> _Work to do_
Gather every line of the listing below that contains the string "scrollbar", copying each one in full. Treat case as significant.

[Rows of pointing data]
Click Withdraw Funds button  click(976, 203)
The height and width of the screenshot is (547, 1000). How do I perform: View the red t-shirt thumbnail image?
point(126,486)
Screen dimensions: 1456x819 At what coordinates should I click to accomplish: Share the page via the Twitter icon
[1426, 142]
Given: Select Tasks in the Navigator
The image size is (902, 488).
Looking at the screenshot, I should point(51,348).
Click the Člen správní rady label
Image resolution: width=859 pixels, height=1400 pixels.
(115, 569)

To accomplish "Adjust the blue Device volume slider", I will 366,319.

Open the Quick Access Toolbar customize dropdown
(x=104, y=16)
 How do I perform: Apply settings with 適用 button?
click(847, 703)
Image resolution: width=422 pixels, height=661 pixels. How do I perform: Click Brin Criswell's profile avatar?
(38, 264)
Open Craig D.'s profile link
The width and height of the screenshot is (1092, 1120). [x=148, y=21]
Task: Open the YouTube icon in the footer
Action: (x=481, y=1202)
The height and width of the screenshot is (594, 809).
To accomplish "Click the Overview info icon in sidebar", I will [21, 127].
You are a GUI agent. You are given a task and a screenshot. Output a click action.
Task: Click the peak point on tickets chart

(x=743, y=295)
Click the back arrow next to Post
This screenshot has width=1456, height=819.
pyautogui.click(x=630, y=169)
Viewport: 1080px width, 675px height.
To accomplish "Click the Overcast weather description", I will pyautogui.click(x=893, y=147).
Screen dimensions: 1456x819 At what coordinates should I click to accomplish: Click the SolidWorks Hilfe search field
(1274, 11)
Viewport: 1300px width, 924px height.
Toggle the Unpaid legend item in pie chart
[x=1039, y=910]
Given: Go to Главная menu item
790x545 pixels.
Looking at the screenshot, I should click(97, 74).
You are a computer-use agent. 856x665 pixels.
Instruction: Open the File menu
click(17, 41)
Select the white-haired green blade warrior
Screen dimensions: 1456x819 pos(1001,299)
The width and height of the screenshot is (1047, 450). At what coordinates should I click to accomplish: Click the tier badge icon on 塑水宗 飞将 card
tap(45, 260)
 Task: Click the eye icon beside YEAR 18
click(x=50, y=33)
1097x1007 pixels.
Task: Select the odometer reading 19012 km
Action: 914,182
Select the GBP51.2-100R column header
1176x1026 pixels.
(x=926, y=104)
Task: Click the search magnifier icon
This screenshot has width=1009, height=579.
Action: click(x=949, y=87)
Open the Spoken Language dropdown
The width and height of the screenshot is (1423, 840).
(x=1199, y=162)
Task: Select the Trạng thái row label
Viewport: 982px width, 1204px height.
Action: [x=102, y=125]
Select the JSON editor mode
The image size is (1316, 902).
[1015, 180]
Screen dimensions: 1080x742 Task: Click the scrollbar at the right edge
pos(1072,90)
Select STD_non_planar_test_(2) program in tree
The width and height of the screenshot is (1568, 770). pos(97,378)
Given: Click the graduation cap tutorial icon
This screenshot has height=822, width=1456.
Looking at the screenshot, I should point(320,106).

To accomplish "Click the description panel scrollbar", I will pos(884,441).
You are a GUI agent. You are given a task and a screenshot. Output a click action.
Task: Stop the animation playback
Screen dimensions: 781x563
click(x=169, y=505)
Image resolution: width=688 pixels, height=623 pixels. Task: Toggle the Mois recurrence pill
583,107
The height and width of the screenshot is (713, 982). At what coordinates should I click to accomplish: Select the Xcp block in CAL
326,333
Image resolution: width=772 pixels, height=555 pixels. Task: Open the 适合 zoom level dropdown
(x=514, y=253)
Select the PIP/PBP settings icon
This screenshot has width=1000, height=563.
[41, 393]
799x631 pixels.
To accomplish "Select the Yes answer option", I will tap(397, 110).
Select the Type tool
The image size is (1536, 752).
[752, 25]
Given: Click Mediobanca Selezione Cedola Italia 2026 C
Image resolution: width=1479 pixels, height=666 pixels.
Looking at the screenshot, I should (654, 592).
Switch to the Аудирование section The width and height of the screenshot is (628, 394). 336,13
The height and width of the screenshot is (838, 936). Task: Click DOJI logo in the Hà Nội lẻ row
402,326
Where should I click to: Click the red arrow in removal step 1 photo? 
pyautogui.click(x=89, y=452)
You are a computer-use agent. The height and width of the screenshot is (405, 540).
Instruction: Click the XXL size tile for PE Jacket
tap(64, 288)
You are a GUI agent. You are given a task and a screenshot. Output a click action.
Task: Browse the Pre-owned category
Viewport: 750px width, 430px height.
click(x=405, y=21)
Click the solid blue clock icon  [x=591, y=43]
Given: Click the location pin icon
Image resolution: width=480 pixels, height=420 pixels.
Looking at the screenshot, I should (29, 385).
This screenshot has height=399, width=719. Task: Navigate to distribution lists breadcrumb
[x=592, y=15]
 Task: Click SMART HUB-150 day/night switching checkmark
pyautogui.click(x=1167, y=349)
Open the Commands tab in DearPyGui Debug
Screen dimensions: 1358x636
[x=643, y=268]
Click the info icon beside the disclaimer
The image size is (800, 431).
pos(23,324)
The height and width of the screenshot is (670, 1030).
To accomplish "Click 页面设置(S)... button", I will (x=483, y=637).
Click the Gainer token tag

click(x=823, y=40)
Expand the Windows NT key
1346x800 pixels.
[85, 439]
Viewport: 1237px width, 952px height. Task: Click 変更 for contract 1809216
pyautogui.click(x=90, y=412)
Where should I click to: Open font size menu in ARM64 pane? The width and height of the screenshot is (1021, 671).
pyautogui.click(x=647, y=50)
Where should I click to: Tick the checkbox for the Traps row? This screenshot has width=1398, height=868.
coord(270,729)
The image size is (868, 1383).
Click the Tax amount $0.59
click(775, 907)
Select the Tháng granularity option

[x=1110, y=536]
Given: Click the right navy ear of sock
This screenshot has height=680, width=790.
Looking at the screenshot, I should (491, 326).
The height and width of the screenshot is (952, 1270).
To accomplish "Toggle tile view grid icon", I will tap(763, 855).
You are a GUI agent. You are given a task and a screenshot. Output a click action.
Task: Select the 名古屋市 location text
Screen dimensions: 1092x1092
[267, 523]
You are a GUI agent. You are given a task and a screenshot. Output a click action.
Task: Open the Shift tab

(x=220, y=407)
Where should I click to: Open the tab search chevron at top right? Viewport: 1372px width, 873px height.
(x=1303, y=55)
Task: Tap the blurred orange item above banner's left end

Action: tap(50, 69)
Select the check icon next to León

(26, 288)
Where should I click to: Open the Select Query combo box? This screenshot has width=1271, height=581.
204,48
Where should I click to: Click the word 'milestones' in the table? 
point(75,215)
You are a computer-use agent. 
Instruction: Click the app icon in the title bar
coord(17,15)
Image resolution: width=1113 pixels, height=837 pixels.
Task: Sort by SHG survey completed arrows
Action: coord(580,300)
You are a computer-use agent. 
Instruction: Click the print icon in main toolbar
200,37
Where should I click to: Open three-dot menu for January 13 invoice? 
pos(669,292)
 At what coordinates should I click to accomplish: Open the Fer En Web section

> _Task solution_
Screen dimensions: 1080x742 Task: Click the scrollbar at the right edge
To accomplish "Click the description panel scrollbar", I will pos(884,441).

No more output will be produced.